If the ad industry can turn Santa red, what other social constructs can it change?
Writing as part of The Drum‘s Deep Dive into Marketing and the Marginalized, Brixton Finishing School founder Ally Owens says we need to continue to invest in driving inclusion and equity across all groups of talent.
We must work together to unpick the excluding constructs and stereotypes that persist across our ecosystem, says Ally Owen
Why does Santa Claus wear red and white? Because three decades of Coca-Cola’s advertising campaigns standardized it as a cultural norm in the 1930s.
It’s a seasonal reminder of the significant power of advertising and media to set up and cement global cultural norms and expectations – just as Coca-Cola cemented the face of Christmas present-giving into a singular image, written across our collective consciousness.
While it’s argued Santa’s original color scheme owes more to ecclesiastical vestments from the fourth century than a brainstorm on Madison Avenue, the red and white suit, body type and facial appearance were fixed and standardized by Swedish artist Haddon Sundblom. His drawings for Coke ads featuring a fat Santa in a red coat trimmed with fur and secured with a large belt have been our ‘shorthand’ for Santa ever since.
Other Santas (for example, Green Santa and the fact he’s actually St Nicholas from Myra in Turkey) were sidelined. Now, those that celebrate Christmas across the globe believe verbatim in the Coca-Cola ‘version,’ a belief that persists long after their belief in Santa himself.
It’s century-old proof that the ad industry can change constructs within society. So, if that’s the case, let’s crack on and create a legacy of inclusion and an end to the marginalization of groups and individuals across our ecosystem. What are we waiting for? Christmas?
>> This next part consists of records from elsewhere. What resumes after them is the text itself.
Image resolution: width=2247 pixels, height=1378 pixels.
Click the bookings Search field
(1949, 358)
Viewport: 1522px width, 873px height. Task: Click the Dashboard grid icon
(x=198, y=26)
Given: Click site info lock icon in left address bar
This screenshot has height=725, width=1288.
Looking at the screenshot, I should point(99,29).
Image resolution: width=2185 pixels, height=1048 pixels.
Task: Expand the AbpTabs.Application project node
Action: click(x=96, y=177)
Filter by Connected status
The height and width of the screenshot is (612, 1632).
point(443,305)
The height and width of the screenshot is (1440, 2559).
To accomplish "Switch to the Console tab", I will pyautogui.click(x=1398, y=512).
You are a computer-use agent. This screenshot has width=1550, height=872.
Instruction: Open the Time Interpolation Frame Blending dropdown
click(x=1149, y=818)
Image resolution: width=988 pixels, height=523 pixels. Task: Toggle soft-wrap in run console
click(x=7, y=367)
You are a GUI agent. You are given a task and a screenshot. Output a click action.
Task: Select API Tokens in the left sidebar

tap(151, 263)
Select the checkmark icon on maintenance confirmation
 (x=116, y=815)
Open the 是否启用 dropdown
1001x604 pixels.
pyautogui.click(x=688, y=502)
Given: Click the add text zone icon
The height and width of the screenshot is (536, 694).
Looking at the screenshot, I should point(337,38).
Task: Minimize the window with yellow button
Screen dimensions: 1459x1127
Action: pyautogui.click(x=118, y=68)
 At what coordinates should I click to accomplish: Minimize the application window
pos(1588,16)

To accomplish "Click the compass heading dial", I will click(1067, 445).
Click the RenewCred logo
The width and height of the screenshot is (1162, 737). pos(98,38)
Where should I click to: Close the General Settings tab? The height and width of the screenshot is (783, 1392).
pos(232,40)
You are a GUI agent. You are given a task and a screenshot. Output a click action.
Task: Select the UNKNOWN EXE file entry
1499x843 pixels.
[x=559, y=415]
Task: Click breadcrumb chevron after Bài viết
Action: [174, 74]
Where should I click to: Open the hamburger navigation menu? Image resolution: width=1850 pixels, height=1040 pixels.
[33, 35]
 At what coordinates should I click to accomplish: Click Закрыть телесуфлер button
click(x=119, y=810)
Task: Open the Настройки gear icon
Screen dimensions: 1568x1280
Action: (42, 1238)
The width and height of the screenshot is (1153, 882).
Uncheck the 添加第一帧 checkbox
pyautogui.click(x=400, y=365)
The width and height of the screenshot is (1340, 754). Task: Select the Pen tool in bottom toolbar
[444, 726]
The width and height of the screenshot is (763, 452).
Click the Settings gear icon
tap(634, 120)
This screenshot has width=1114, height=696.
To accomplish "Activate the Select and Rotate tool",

It’s a perfect illustration of how a brand’s legacy can impact us all. Brand advertising reinforces and defines what looks ‘beautiful,’ what is ‘professional,’ what behavior, dress, voice, physicality is ‘acceptable.’ The impact of this is especially felt in those that sit outside of these constructs. Those outside are marginalized and at a disadvantage – excluded or not truly included.
It’s time to choose inclusion in our ecosystem
The good news is that we have a choice – whether to fuel the marginalization of groups through reinforcing stereotypes, or choose to disrupt them and create a new set of inclusive cultural norms that benefit all.
We must work together to unpick the excluding constructs and stereotypes that persist across our ecosystem, from the view of the value of consumer demographics to brands to their representation in campaigns and especially in our workplaces.
While research from Unilever and Kantar found that fewer than 20% of people from marginalized communities said they felt represented in advertising within a brand’s message, this is only one dimension of the challenge. Another is representation in the ecosystem that ideates, manufactures and delivers the messages.
There is no doubt in mind that there is a significant percentage of the industry who aren’t interested in change (otherwise it would have happened already). There are also those that are beginning the journey and those that are further down the road. But the statistics warn us that we are going to lose huge swathes of Black and Asian talent due to their experiences in our workplaces. We are sitting watching gold dust fall through our fingers. Not only do we need to work even harder to make this industry a destination for all talents, we need to ensure it’s a destination they wish to take up long-term residence in.
Listen and run
Our annual Brixton Finishing School proprietary research of our graduates, who are placed across all pillars of the industry, showed the number one thing future talent looks for in an employer is diversity, and this includes white talent.
If you are going to start this journey, you need to do it now as those who are further along are beginning to flourish as they become beacons for talent. If you haven’t begun, begin. If you are walking, jog. If you are jogging, run.
But a big barrier to entry is that these young talents say they didn’t even know jobs in the industry existed. Think of our industry as Hogwarts – if you are from a wizarding family you know of it, but if you are a muggle like me you are lucky if you stumble across it.
We are already tackling this dire lack of awareness through ADventure, our schools outreach program. Launched in November, we have, with our 230 industry ADventure volunteers, booked or delivered talks at 35 secondary schools on our ‘multicultural and/or socially mobile’ target list, with another 15 in the pipeline. This is supported by the AD-Cademy program, which aims to overcome regional inequality of access, and Brixton Finishing School itself. We are building a legacy. Bringing talent into the industry is not enough – we are going to work hard to keep our talent in and to see them succeed.
We need to continue to invest in driving inclusion and equity across all groups of talent. 2021 may nearly be done, but the change-makers of 2022 are about to begin. We need you to be a part of it.
After all, once you’ve got a fixed view of Santa from birth it’s pretty hard to update your image of him. I imagine there would be a very heavy bias in the recruiting of a new Santa. Task-based assessments on elf management and delivery/logistics would be up against the desire for fixed physical characteristics and the ability to be a ‘cultural fit’ for Christmas.
We must ask ourselves: how welcome would a different type of Santa be made to feel coming down a chimney into a workplace?
Ally Owens is the founder of Brixton Finishing School.